§ Directives
1. From the passage on Zakaria's education book, return the stretch from "The contentious exchange" through "the entrepreneurial spirit.", word for word.
2. In the passage on Zakaria's education book, what reason does he give in his closing remarks for needing a revolution in education? Answer in one to three sentences.
3. Write what comes next in the passage on Zakaria's education book, picking up after its final sentence.

The contentious exchange nearly overshadowed the topic of Zakaria’s book: education. His new treatise outlines his idea that America has come to dominate the global marketplace in part because of the broad-based, liberal education program that the nation pioneered. He expresses real concerns in the book that recent attacks on collegiate humanities programs threaten a system that promotes independent thinking and instills innovative problem-solving that nurtures the entrepreneurial spirit.
Zakaria spoke about a number of successful American entrepreneurs, including Steve Jobs, Mark Zuckerberg and Los Angeles philanthropists Lynda and Stewart Resnick. “I had this fascinating conversation with Mark Zuckerberg, who says the key insight that animates Facebook is not technological, but psychological,” Zakaria said. “Before Facebook, the Internet was a land of anonymity. And his bet was that people wanted a forum where they could be themselves.” He pointed out that Zuckerberg studied psychology at Harvard and before that had passionately studied Greek at Phillips Exeter Academy. Zakaria closed his remarks about the new book by referencing early ideas on democracy from ancient Greece: “Because we are creating a revolution in governance, we need to create a revolution in education. If people are going to actually be in charge of their own affairs, they better be educated about it. They need to understand how to govern themselves.”

§ Records supplied
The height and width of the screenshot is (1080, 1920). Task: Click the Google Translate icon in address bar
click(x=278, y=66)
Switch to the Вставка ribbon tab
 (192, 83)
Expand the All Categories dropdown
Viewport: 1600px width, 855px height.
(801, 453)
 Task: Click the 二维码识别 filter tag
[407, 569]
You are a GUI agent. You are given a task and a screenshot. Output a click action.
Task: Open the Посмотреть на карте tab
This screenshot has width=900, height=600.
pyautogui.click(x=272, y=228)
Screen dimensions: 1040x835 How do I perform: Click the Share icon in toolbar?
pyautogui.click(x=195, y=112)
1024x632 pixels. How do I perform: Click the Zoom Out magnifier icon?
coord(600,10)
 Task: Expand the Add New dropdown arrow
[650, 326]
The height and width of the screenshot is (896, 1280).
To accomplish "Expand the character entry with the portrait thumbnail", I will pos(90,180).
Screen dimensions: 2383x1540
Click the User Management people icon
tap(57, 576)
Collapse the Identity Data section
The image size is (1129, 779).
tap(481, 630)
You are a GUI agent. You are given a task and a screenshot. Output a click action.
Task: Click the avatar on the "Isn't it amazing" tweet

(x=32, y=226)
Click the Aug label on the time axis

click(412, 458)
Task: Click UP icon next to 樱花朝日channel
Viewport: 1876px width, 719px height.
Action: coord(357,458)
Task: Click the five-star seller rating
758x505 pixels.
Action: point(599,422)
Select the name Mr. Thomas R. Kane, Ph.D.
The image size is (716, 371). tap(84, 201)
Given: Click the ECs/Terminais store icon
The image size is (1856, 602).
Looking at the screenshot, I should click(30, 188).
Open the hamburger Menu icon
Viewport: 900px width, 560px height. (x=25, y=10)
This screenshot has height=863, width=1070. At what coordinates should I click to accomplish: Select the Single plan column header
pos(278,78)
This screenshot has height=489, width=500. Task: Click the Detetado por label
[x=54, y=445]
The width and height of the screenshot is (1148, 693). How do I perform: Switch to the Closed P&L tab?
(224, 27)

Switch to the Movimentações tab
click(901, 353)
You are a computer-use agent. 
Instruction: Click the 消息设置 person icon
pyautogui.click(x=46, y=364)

§ Results
1.
The contentious exchange nearly overshadowed the topic of Zakaria’s book: education. His new treatise outlines his idea that America has come to dominate the global marketplace in part because of the broad-based, liberal education program that the nation pioneered. He expresses real concerns in the book that recent attacks on collegiate humanities programs threaten a system that promotes independent thinking and instills innovative problem-solving that nurtures the entrepreneurial spirit.

2. He says a revolution in education is needed because a revolution in governance is being created. If people are going to be in charge of their own affairs, they need to be educated about it and understand how to govern themselves.

3.
Berggruen and The WorldPost editor-in-chief Nathan Gardels hosted the small group of thinkers and businessmen, which Gardels referred to as “the whole global consciousness of L.A.,” to mark the launch of Zakaria’s book. The event coincided with the second day of the annual Milken Global Conference. Attendees gathered at the Verandah room at the Peninsula included Saban, Blackstone Group CEO and chairman Steve Schwartzman, financier David Bonderman, gallerist Larry Gagosian, producer Brian Grazer, producer Lawrence Bender, Phoenix Pictures CEO Mike Medavoy, former Prime Minister of Pakistan Shaukat Aziz, President of Rwanda Paul Kagame, essayist Pico Iyer, former California Gov. Gray Davis, Norman Lear, Pimco CEO Mohammed el Erian, Harvard historian and PBS presenter Niall Ferguson and neuroscientist Antonio Damasio.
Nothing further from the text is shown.